2011 World News: Iran
Advances in Nuclear Program Lead to Additional Sanctions
by Beth Rowen
Iran's nuclear program once again prompted international concern in November 2011 when the UN's International Atomic Energy Agency (IAEA) released a report, based on about 1,000 documents and interviews with intelligence officials from ten countries, that concluded "Iran has carried out activities relevant to the development of a nuclear device." Specifically, the report said Iran was developing the technology to trigger a nuclear weapon. President Ahmadinejad denied the allegation, saying the evidence was fabricated by Iran's enemies.
The U.S., Britain, and Canada responded with tough economic sanctions targeted at the country's government and commercial banks. Canada and the U.S. also imposed sanctions aimed at Iran's oil, gas, and petrochemical industries. Britain's sanctions were the harshest, actually severing all ties with Iran's banks, including the government-owned Central Bank. While the U.S. sanctions fell short of Britain's, the Treasury Department issued a statement calling Iran a "primary money laundering concern."

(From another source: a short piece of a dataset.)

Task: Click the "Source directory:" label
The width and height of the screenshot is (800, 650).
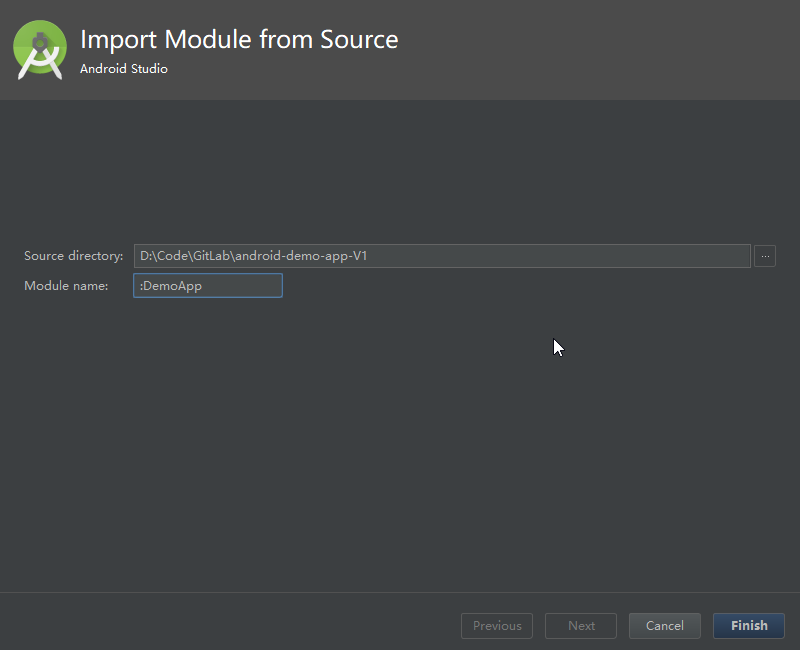Action: [x=73, y=256]
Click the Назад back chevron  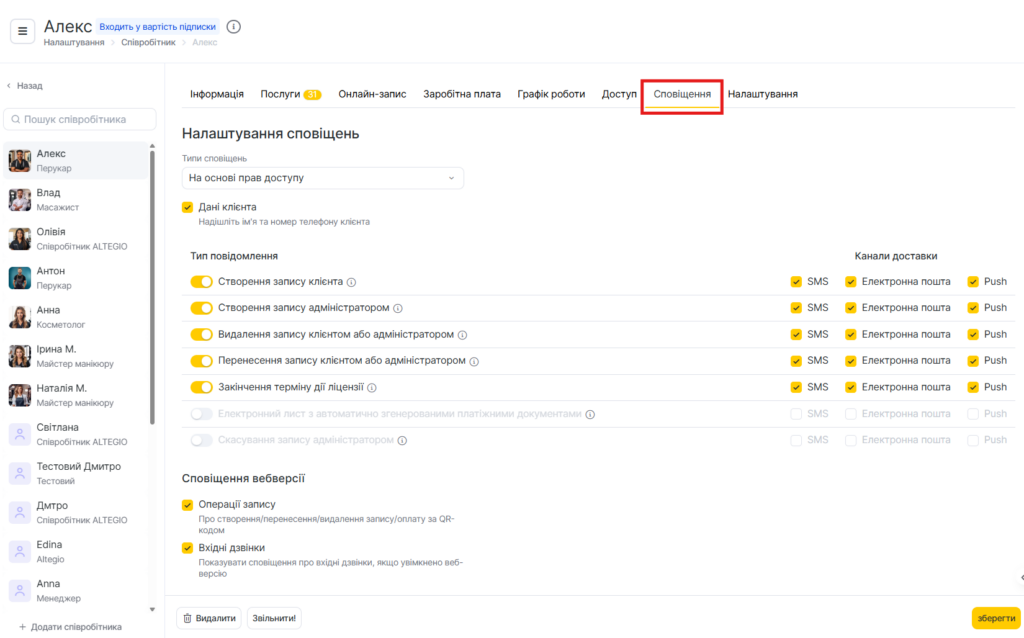(x=10, y=86)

Iran criticized the sanctions and was particularly outraged with England. Parliament voted to downgrade the diplomatic ties with Britain. On Nov. 28, several dozen Iranian protesters rushed into the British embassy compound in Tehran, yelling, "Death to England!" They broke embassy windows, burned the British flag, and vandalized offices. The attack recalled the Nov. 1979 incursion into the U.S. embassy by revolutionary militants who held 52 American diplomats at hostages for 444 days. British prime minister David Cameron withdrew several diplomats from Iran following the incurusion as a result of the violence.